When automated retro notes beat manual Slite entry
A 5-person product team runs biweekly retros and archives takeaways in Slite under a "Retros" parent note. The Create Note tool lets them pipe retro summaries from a Slack thread or meeting transcript directly into Slite with markdown formatting intact. This works when the retro format is consistent—same headings, same structure—so the markdown maps cleanly. The win: no one spends 10 minutes after the call copying bullet points into Slite by hand. The limit: if your retros are freeform or include embedded images and tables, the markdown conversion loses fidelity and you're better off doing it manually. For teams that treat retros as lightweight text records and want to close the loop in under 60 seconds, this MCP turns meeting notes into searchable history without the busywork.
Frequently asked
What does the Slite MCP do in Switchy?
It lets your team query Slite notes in natural language, create and update documentation, and flag outdated content—all from Switchy's chat interface. You can ask questions across your entire knowledge base, retrieve specific notes by ID, and manage note hierarchies without switching tabs. Think of it as your team wiki surfaced inside your AI workspace.
Do I need admin access to connect Slite?
No, but you do need a Slite API key tied to your account. Any user with API access can connect it—Slite's API key inherits your workspace permissions, so you'll only see notes you already have access to. If your Slite admin has restricted API key generation, ask them to enable it for your account first.
Can the Slite MCP edit existing notes or only create new ones?

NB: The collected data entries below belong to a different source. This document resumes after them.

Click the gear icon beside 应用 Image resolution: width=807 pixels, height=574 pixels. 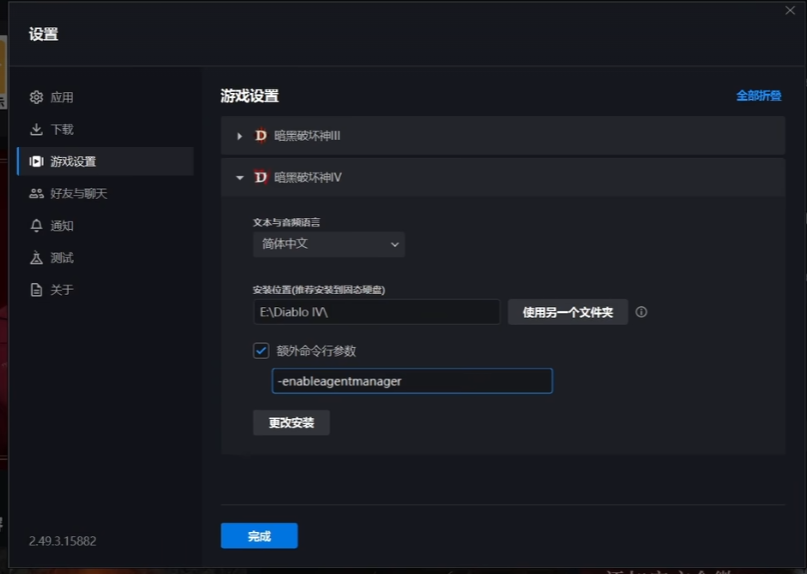(x=36, y=97)
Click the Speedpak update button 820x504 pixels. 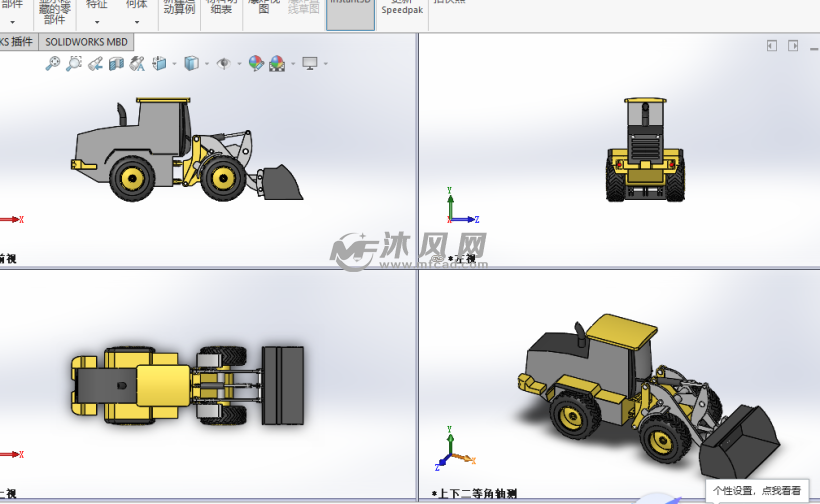click(401, 8)
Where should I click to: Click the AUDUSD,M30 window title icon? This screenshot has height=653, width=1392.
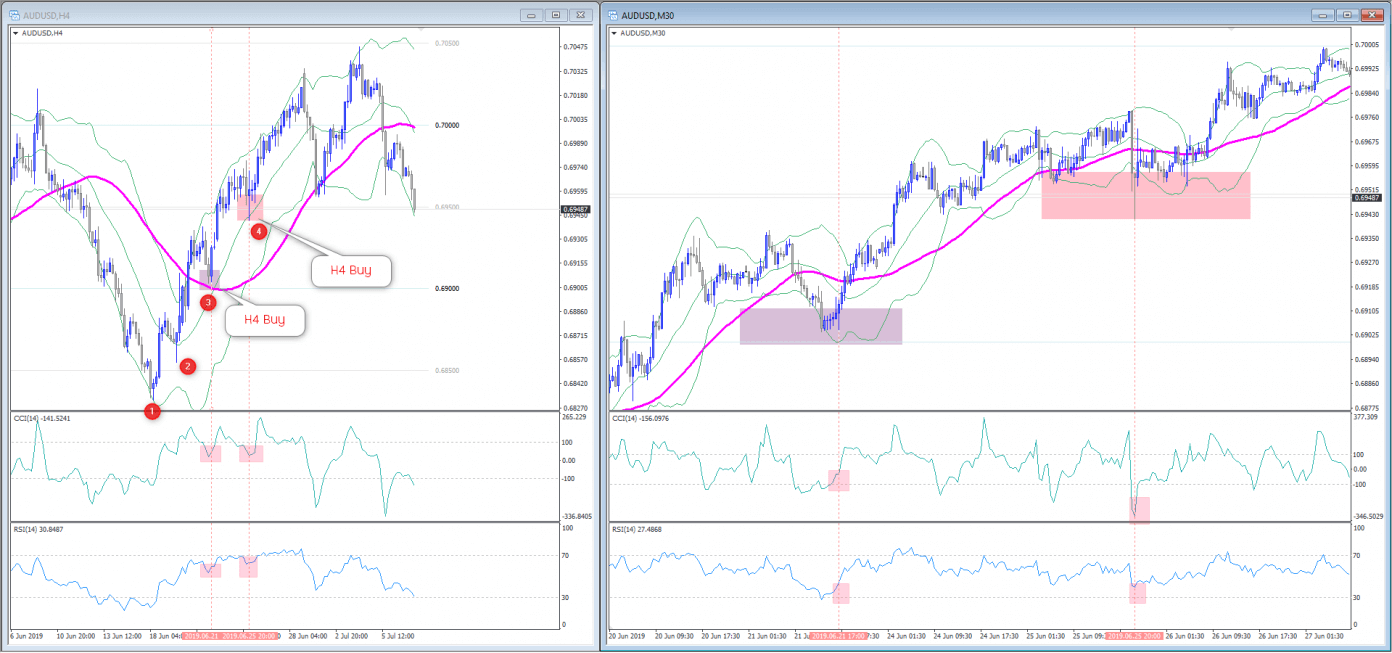point(611,16)
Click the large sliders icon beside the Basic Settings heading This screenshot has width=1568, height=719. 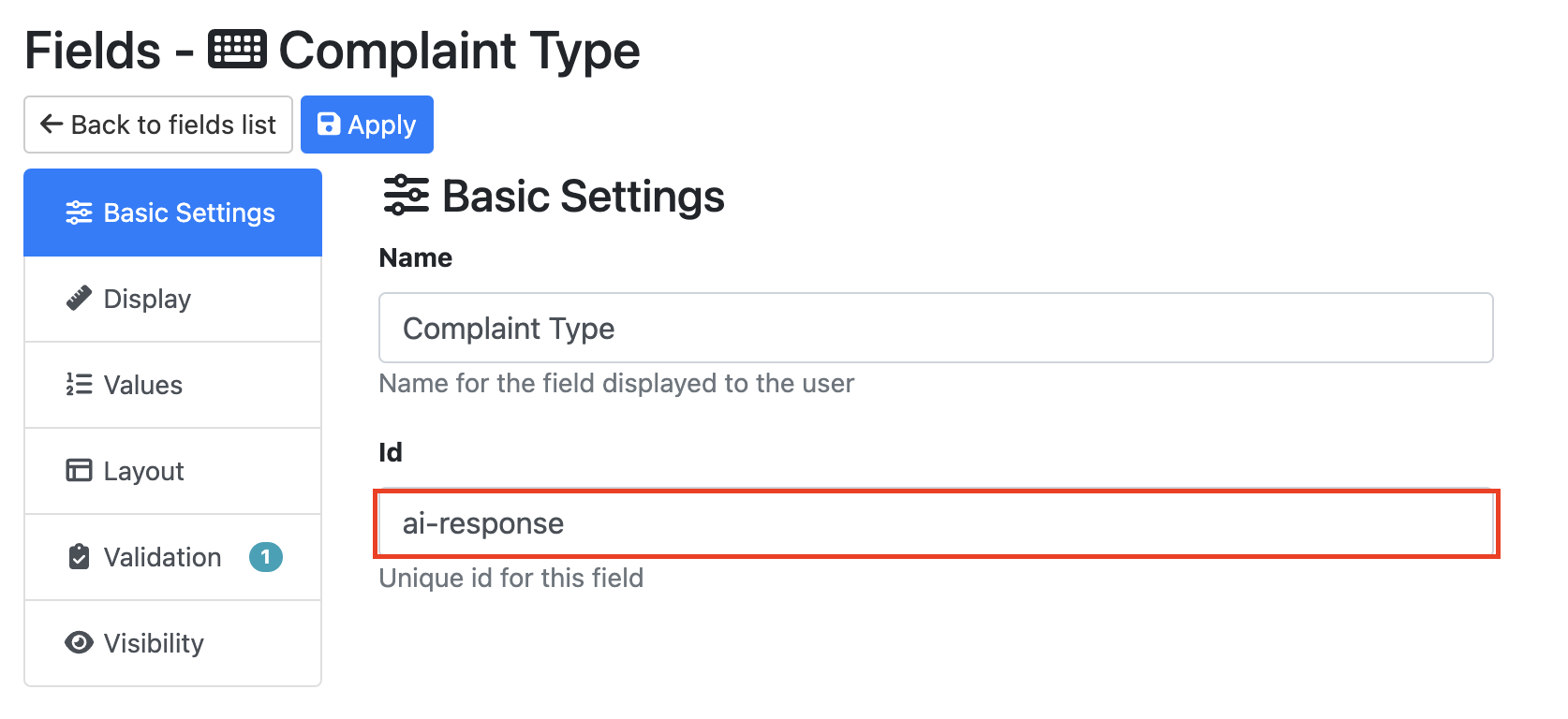coord(407,196)
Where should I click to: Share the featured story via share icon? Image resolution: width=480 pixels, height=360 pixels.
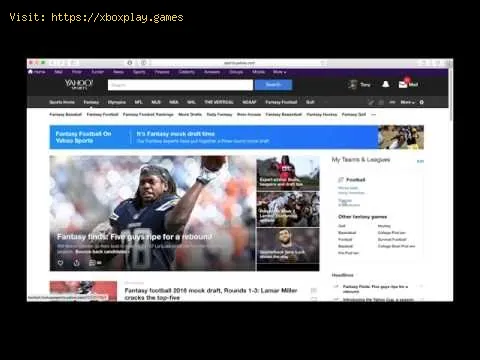click(x=76, y=263)
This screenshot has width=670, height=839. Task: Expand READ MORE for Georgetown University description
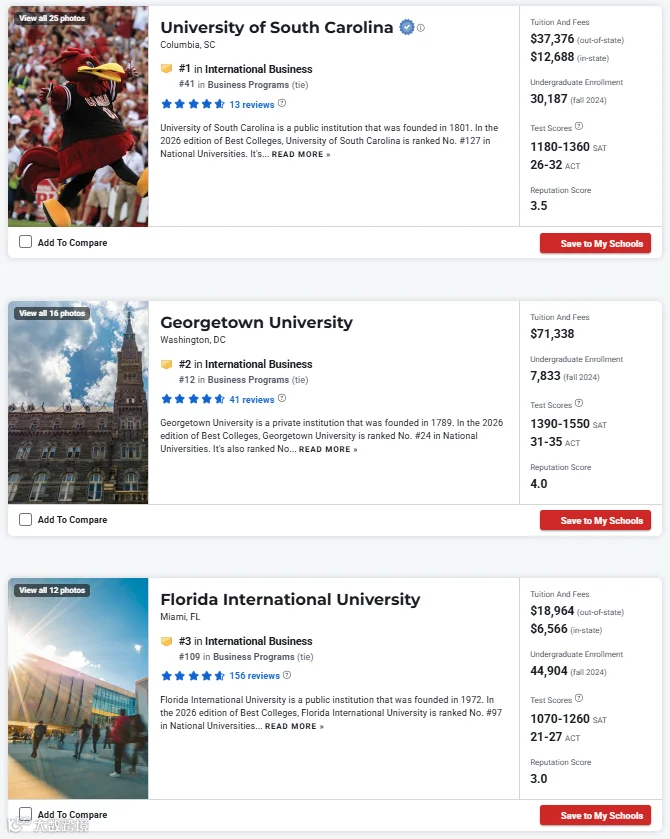pos(328,449)
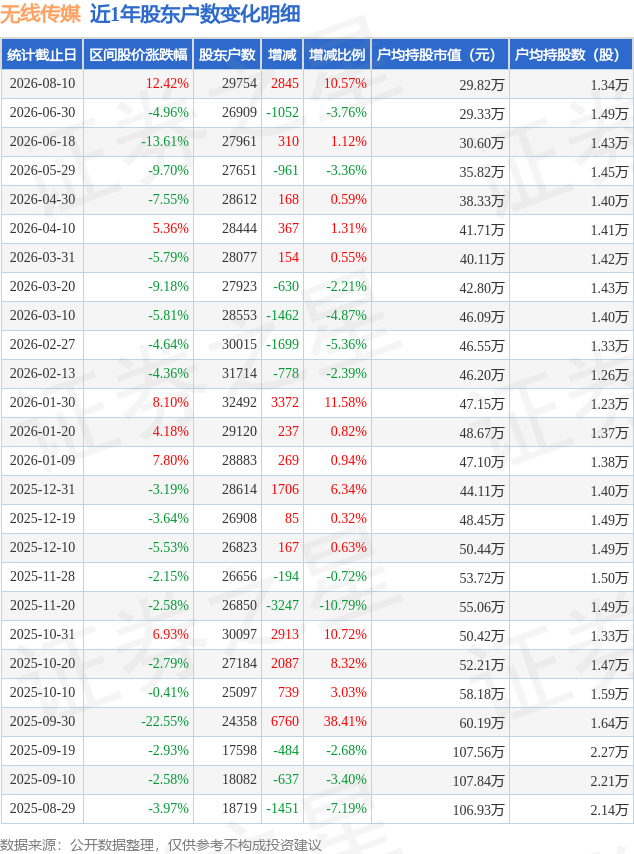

It can create new notes from markdown or HTML and flag notes as outdated, but it doesn't expose a direct "update note content" tool. To revise an existing note, you'd retrieve it by ID, edit the content in Switchy, then create a new version or handle updates manually in Slite. Deletion is supported and permanent.
Why use this instead of just searching Slite directly?
Because you can ask questions in plain English and get answers synthesized from multiple notes, not just keyword matches. The MCP's "Ask Question" tool queries your entire knowledge base semantically, so "How do we handle refunds?" pulls relevant context even if those exact words aren't in a title. Faster than tab-switching through search results.
Who on the team should connect the Slite integration?
Whoever writes or maintains your documentation. The connection uses their Slite permissions, so if your support lead owns the help docs or your PM manages product specs, they're the right person. Each Switchy user connects their own API key—there's no shared team credential, so access control stays consistent with your Slite setup.